Looking ahead…. Meyer looked polished in AA, and he could compete for a spot in the Twins’ thin major league rotation this coming spring training, although he would probably benefit from a little time in AAA to work out his control issues.
Height/Weight: 6’4″, 235
Born: January 5, 1990 (age 23)
2012 Stats (with High-A Inland Empire): .276/.319/.428, 14 HR, 83 RBI, 8 SB, 23 BB (4% BB%), 83 SO, 134 G (565 PA)
Heading into 2013…Cron was a one dimensional power, who could neither field or run well, but absolutely raked in his first professional season, knocking out 27 home runs and hitting .293. His walk rate could use significant improvement, but his low 2012 strikeout total was encouraging from a player with such power.
Now that the 2013 season is over… We were higher on Cron than most, as he was left entirely of BA’s, MLB.com’s, and Keith Law’s top 100 list, and while we sometimes hit on players they miss, they may have been right on Cron. While his numbers weren’t terrible in and of themselves, the lack of power and on base ability makes him almost completely ill-equipped to handle first base in the majors.
Looking ahead….Cron certainly has more power in that 235 pound frame than he let on in 2013, and the home run totals should return in 2013. The major question for him is whether or not he will ever walk, and his future in the big leagues depends on it. Players with 4% walk rates rarely make it as major league regulars, and they all but never make it as middle of the order.
Height/Weight: 6’0″, 185
Born: January 23, 1994 (age 19)
2013 Stats (A+ Stockton): .277/.377/.508, 17 HR, 60 RBI, 21 SB, 61 BB, 116 SO, 107 G (504 PA)

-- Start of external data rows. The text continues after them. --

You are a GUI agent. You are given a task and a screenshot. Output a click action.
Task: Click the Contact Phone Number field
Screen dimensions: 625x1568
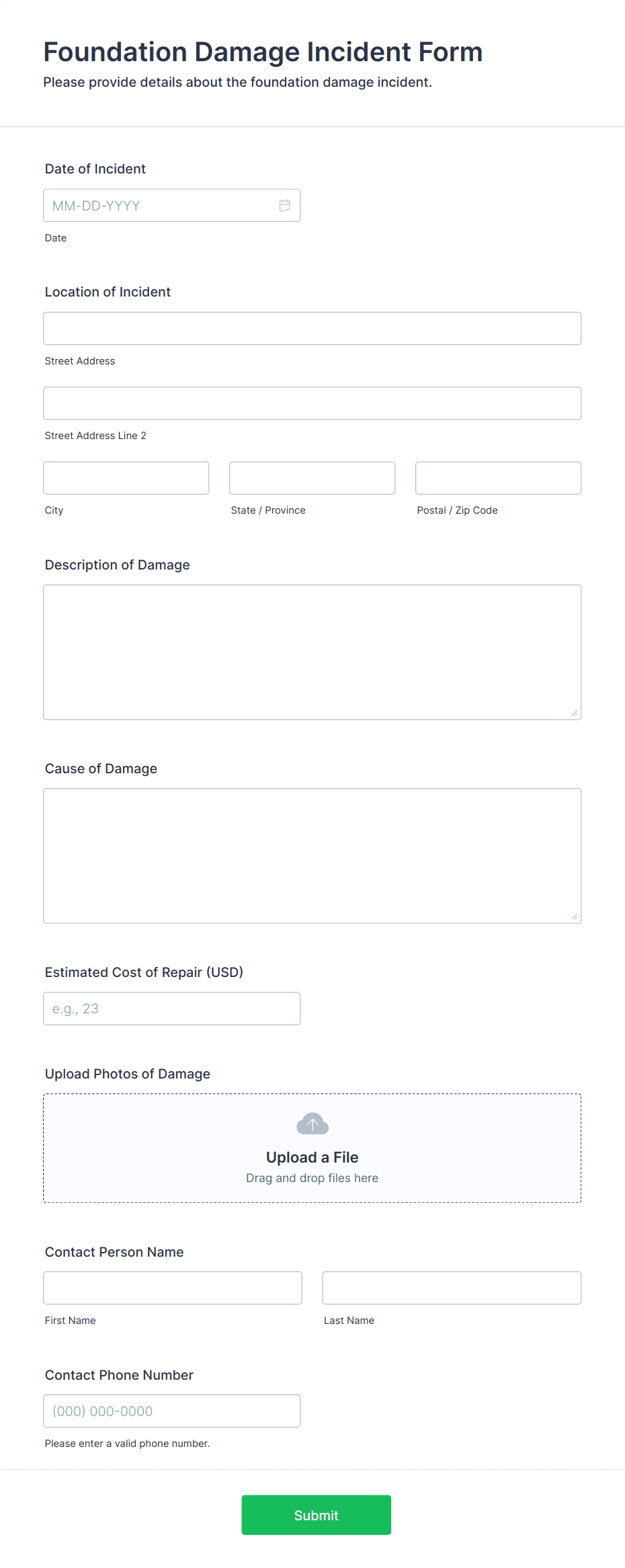172,1411
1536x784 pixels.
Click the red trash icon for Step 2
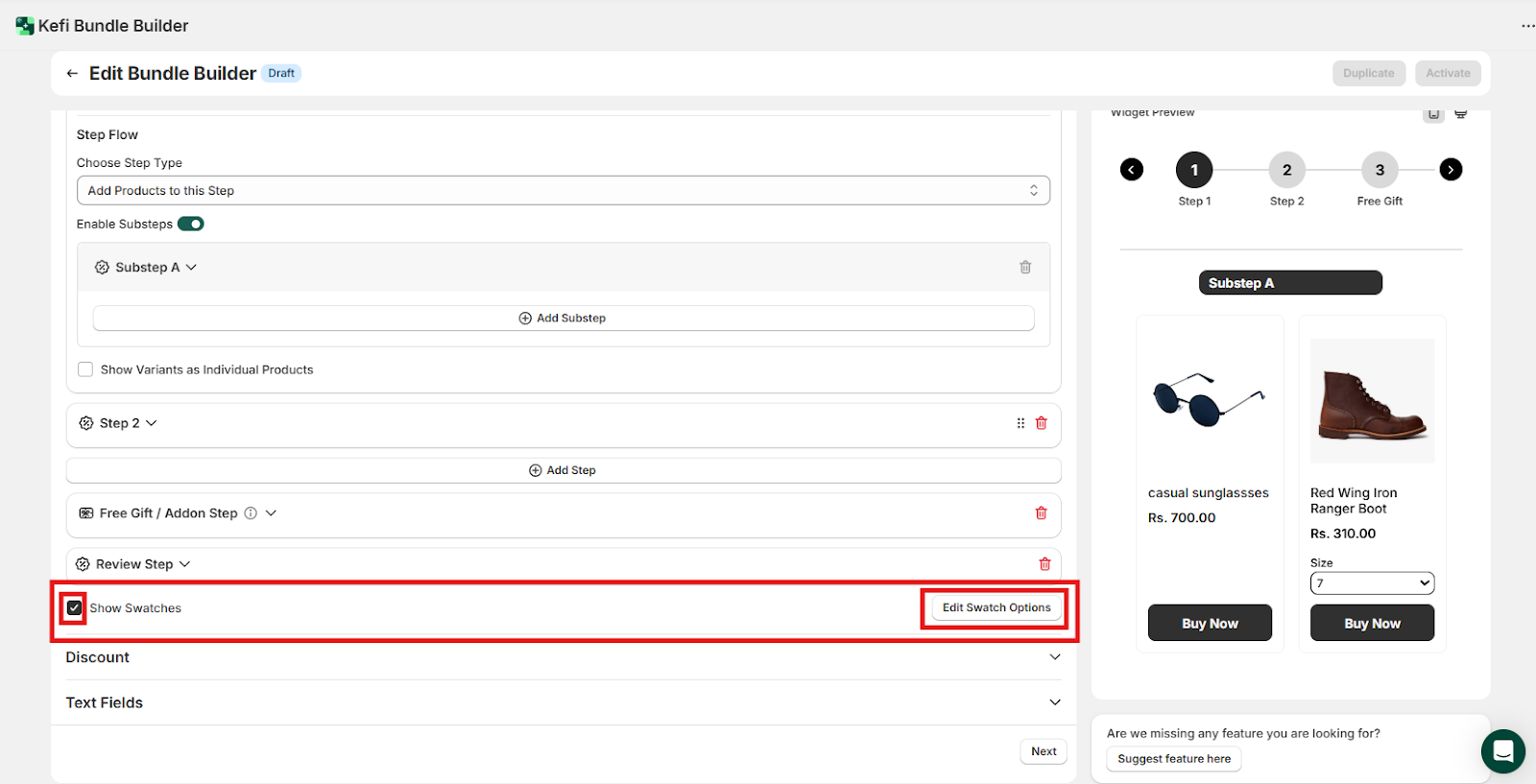[1041, 423]
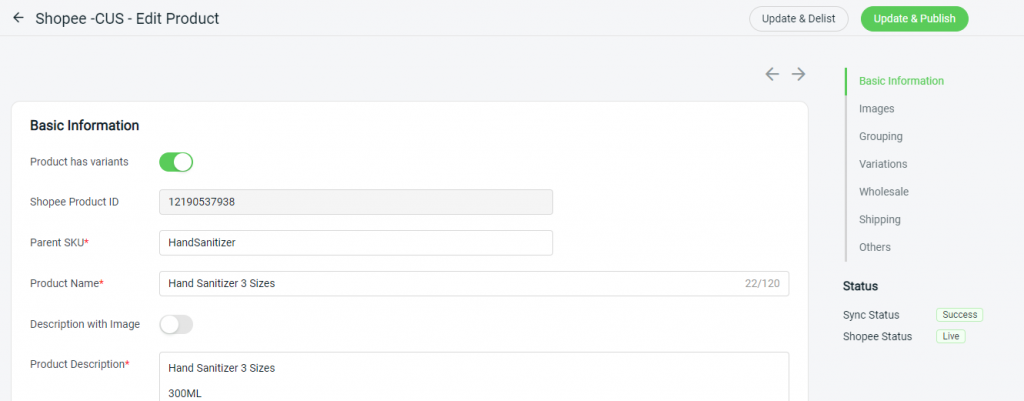
Task: Select the Shopee Product ID field
Action: click(x=356, y=202)
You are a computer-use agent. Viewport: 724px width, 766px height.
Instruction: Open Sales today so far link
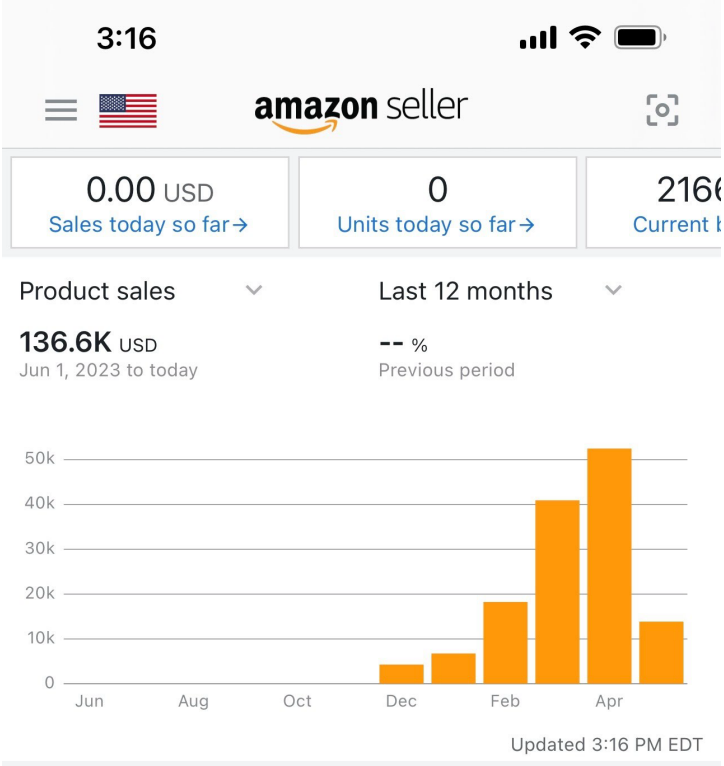[x=149, y=224]

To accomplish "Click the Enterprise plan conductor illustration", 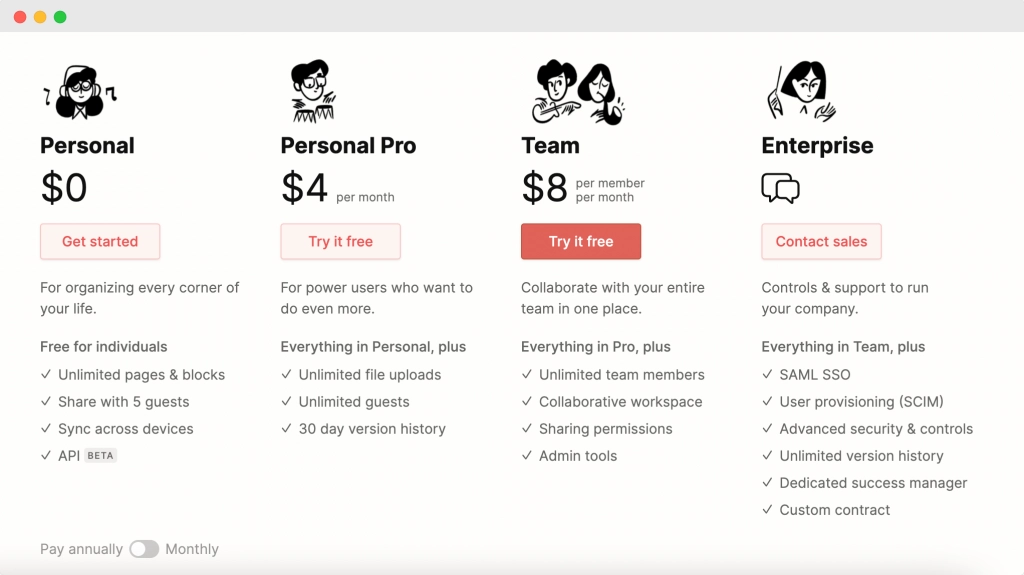I will point(802,91).
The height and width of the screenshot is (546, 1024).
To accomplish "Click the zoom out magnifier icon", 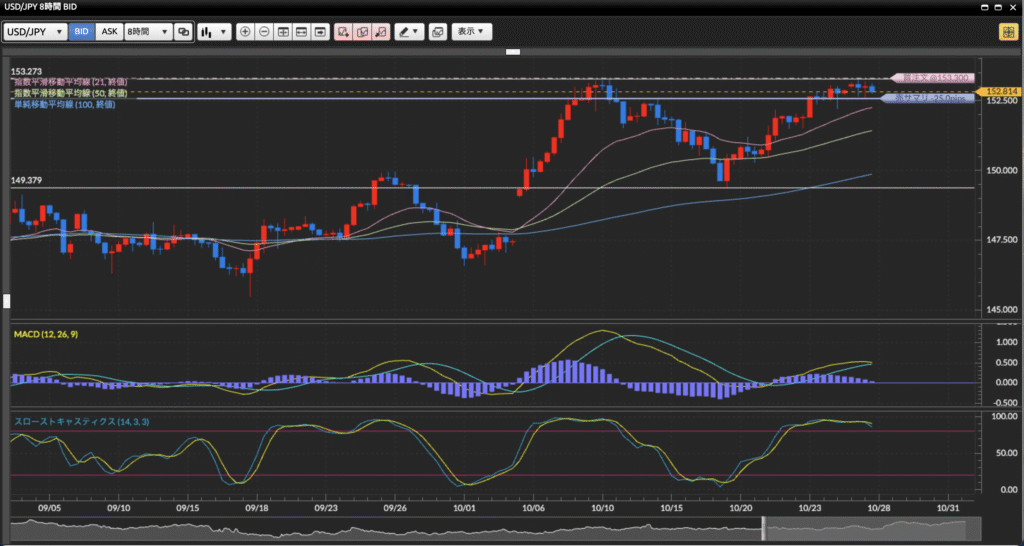I will click(264, 32).
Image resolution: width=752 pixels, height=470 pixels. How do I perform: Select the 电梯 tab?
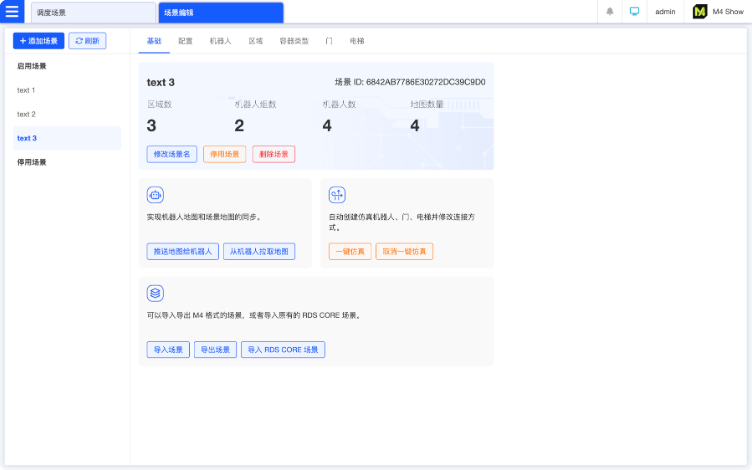(x=357, y=42)
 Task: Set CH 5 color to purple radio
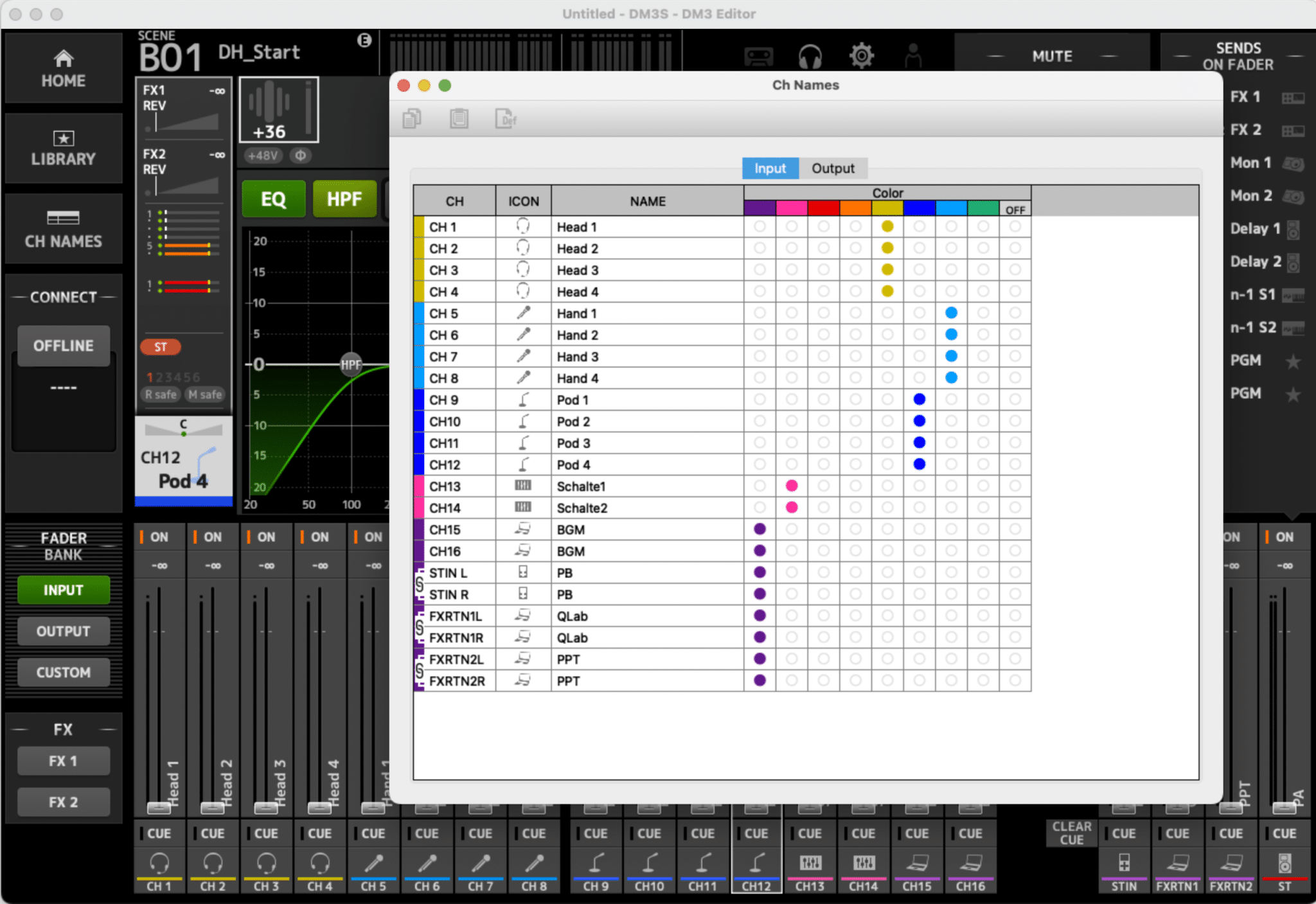(760, 313)
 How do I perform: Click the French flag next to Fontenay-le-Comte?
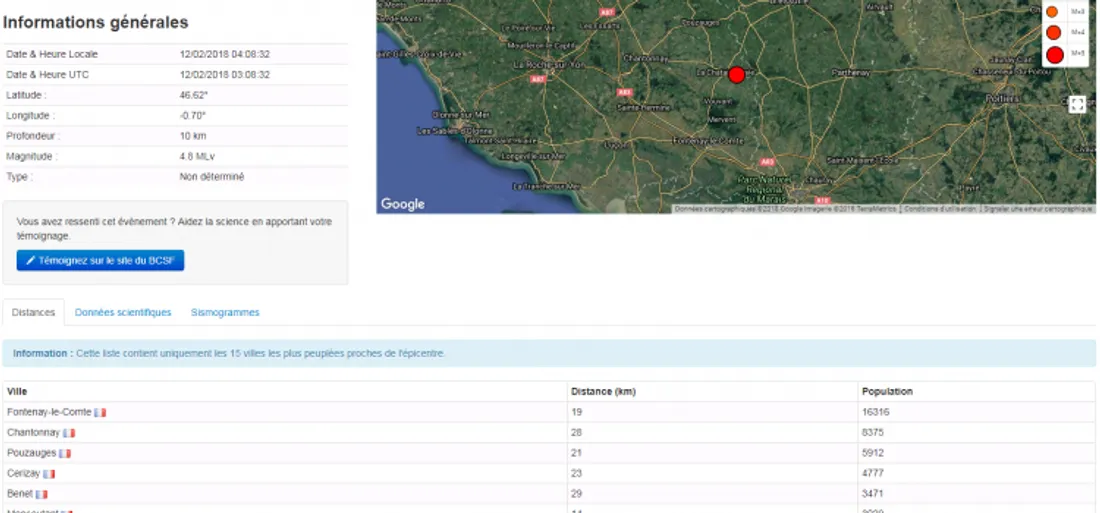point(100,412)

Heading into 2013…Russel was a 2012 high school first round pick who instantly made GM’s rethink their selections when he hit a ridiculous .369/.432/.594 in his first professional half season. He was clearly more advanced with the bat than most prep shortstops, and the Athletics would promote him accordingly.
Now that the 2013 season is over… Russel didn’t quite replicate his 2012 (who could?), but he was brilliant nonetheless. Working as the youngest player in the entire league, Russel led all shortstops with 17 home runs while also getting on base at a high rate (.377 OBP despite “only” .277 batting average) for a shortstop. He impressed Oakland management enough that they sent him for a nine game stint in AAA at the end of the year.
Looking ahead…GM Billy Beane has stated that Russel will start next season and that from there, “anything can happen,” implying he could make the majors as soon as this summer. Russel may have shift over to third at the show (although that spot in the Coliseum is currently firmly occupied), but he’ll be an impact bat regardless of position.